Can you output every line of the listing below as a numbered list, leaving out the blank lines?

(Records from a dataset)
::::

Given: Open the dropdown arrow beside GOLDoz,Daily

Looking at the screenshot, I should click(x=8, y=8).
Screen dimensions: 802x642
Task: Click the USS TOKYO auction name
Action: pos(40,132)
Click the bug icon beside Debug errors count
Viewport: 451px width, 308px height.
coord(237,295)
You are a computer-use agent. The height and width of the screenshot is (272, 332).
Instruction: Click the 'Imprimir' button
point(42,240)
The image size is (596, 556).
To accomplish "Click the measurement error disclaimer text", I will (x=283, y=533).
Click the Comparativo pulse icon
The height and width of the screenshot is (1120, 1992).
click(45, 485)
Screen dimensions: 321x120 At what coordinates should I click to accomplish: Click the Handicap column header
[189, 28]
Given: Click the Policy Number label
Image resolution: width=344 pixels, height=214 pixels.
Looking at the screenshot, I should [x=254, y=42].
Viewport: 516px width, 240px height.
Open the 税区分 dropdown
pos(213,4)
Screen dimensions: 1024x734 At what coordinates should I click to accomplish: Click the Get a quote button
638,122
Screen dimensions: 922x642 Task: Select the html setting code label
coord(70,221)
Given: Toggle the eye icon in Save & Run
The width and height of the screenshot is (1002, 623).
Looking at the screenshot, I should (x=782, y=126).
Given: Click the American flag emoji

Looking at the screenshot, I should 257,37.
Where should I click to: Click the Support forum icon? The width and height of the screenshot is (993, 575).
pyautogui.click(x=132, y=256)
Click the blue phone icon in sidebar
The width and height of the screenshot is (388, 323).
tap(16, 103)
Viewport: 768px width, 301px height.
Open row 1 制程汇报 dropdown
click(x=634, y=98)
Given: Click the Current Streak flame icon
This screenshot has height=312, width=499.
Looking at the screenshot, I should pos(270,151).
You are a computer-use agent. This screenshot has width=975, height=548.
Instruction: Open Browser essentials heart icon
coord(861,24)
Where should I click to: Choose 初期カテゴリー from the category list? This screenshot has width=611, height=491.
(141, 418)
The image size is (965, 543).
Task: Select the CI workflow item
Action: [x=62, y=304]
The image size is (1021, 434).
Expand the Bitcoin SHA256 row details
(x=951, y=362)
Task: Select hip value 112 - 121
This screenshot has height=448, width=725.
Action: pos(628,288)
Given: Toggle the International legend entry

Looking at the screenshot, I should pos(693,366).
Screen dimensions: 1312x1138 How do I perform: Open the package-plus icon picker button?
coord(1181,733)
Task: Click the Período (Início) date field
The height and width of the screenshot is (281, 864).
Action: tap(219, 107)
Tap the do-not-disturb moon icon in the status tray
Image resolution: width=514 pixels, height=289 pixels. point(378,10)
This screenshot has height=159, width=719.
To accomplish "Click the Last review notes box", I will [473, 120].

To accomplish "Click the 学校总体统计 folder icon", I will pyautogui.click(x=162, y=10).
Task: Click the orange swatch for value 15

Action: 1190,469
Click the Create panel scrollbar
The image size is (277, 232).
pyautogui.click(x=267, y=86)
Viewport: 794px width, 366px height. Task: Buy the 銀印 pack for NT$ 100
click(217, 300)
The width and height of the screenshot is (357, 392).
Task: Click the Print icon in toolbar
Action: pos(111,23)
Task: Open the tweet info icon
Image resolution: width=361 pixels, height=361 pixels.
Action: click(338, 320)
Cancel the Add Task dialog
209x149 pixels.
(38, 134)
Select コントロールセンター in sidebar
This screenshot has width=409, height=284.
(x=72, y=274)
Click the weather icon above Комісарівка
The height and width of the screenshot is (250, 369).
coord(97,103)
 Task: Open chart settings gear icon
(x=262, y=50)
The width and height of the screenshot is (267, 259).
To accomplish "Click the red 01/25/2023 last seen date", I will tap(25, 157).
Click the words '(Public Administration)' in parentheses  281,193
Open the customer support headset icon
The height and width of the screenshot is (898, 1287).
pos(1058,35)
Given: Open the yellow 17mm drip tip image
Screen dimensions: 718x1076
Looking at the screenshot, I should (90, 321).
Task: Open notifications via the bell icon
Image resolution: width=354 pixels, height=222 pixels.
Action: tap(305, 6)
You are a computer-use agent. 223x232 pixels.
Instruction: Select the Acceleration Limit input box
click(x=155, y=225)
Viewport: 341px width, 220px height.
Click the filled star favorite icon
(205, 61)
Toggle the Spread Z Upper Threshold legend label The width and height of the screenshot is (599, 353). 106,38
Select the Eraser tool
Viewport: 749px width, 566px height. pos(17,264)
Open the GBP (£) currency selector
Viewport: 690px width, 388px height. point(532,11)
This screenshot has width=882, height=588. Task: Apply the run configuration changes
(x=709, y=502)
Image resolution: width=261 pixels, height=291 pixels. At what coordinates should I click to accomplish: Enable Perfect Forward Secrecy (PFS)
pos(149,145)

::::

_Answer to this exercise_.
1. Given: Open the dropdown arrow beside GOLDoz,Daily
2. Looking at the screenshot, I should click(x=8, y=8).
3. Screen dimensions: 802x642
4. Task: Click the USS TOKYO auction name
5. Action: pos(40,132)
6. Click the bug icon beside Debug errors count
7. Viewport: 451px width, 308px height.
8. coord(237,295)
9. You are a computer-use agent. The height and width of the screenshot is (272, 332).
10. Instruction: Click the 'Imprimir' button
11. point(42,240)
12. The image size is (596, 556).
13. To accomplish "Click the measurement error disclaimer text", I will (x=283, y=533).
14. Click the Comparativo pulse icon
15. The height and width of the screenshot is (1120, 1992).
16. click(45, 485)
17. Screen dimensions: 321x120 At what coordinates should I click to accomplish: Click the Handicap column header
18. [189, 28]
19. Given: Click the Policy Number label
20. Image resolution: width=344 pixels, height=214 pixels.
21. Looking at the screenshot, I should [x=254, y=42].
22. Viewport: 516px width, 240px height.
23. Open the 税区分 dropdown
24. pos(213,4)
25. Screen dimensions: 1024x734 At what coordinates should I click to accomplish: Click the Get a quote button
26. 638,122
27. Screen dimensions: 922x642 Task: Select the html setting code label
28. coord(70,221)
29. Given: Toggle the eye icon in Save & Run
30. The width and height of the screenshot is (1002, 623).
31. Looking at the screenshot, I should (x=782, y=126).
32. Given: Click the American flag emoji
33. Looking at the screenshot, I should 257,37.
34. Where should I click to: Click the Support forum icon? The width and height of the screenshot is (993, 575).
35. pyautogui.click(x=132, y=256)
36. Click the blue phone icon in sidebar
37. The width and height of the screenshot is (388, 323).
38. tap(16, 103)
39. Viewport: 768px width, 301px height.
40. Open row 1 制程汇报 dropdown
41. click(x=634, y=98)
42. Given: Click the Current Streak flame icon
43. This screenshot has height=312, width=499.
44. Looking at the screenshot, I should pos(270,151).
45. You are a computer-use agent. This screenshot has width=975, height=548.
46. Instruction: Open Browser essentials heart icon
47. coord(861,24)
48. Where should I click to: Choose 初期カテゴリー from the category list? This screenshot has width=611, height=491.
49. (141, 418)
50. The image size is (965, 543).
51. Task: Select the CI workflow item
52. Action: [x=62, y=304]
53. The image size is (1021, 434).
54. Expand the Bitcoin SHA256 row details
55. (x=951, y=362)
56. Task: Select hip value 112 - 121
57. This screenshot has height=448, width=725.
58. Action: pos(628,288)
59. Given: Toggle the International legend entry
60. Looking at the screenshot, I should pos(693,366).
61. Screen dimensions: 1312x1138 How do I perform: Open the package-plus icon picker button?
62. coord(1181,733)
63. Task: Click the Período (Início) date field
64. The height and width of the screenshot is (281, 864).
65. Action: tap(219, 107)
66. Tap the do-not-disturb moon icon in the status tray
67. Image resolution: width=514 pixels, height=289 pixels. point(378,10)
68. This screenshot has height=159, width=719.
69. To accomplish "Click the Last review notes box", I will [473, 120].
70. To accomplish "Click the 学校总体统计 folder icon", I will pyautogui.click(x=162, y=10).
71. Task: Click the orange swatch for value 15
72. Action: 1190,469
73. Click the Create panel scrollbar
74. The image size is (277, 232).
75. pyautogui.click(x=267, y=86)
76. Viewport: 794px width, 366px height. Task: Buy the 銀印 pack for NT$ 100
77. click(217, 300)
78. The width and height of the screenshot is (357, 392).
79. Task: Click the Print icon in toolbar
80. Action: pos(111,23)
81. Task: Open the tweet info icon
82. Image resolution: width=361 pixels, height=361 pixels.
83. Action: click(338, 320)
84. Cancel the Add Task dialog
85. 209x149 pixels.
86. (38, 134)
87. Select コントロールセンター in sidebar
88. This screenshot has width=409, height=284.
89. (x=72, y=274)
90. Click the weather icon above Комісарівка
91. The height and width of the screenshot is (250, 369).
92. coord(97,103)
93.  Task: Open chart settings gear icon
94. (x=262, y=50)
95. The width and height of the screenshot is (267, 259).
96. To accomplish "Click the red 01/25/2023 last seen date", I will tap(25, 157).
97. Click the words '(Public Administration)' in parentheses  281,193
98. Open the customer support headset icon
99. The height and width of the screenshot is (898, 1287).
100. pos(1058,35)
101. Given: Open the yellow 17mm drip tip image
102. Screen dimensions: 718x1076
103. Looking at the screenshot, I should (90, 321).
104. Task: Open notifications via the bell icon
105. Image resolution: width=354 pixels, height=222 pixels.
106. Action: tap(305, 6)
107. You are a computer-use agent. 223x232 pixels.
108. Instruction: Select the Acceleration Limit input box
109. click(x=155, y=225)
110. Viewport: 341px width, 220px height.
111. Click the filled star favorite icon
112. (205, 61)
113. Toggle the Spread Z Upper Threshold legend label The width and height of the screenshot is (599, 353). 106,38
114. Select the Eraser tool
115. Viewport: 749px width, 566px height. pos(17,264)
116. Open the GBP (£) currency selector
117. Viewport: 690px width, 388px height. point(532,11)
118. This screenshot has width=882, height=588. Task: Apply the run configuration changes
119. (x=709, y=502)
120. Image resolution: width=261 pixels, height=291 pixels. At what coordinates should I click to accomplish: Enable Perfect Forward Secrecy (PFS)
121. pos(149,145)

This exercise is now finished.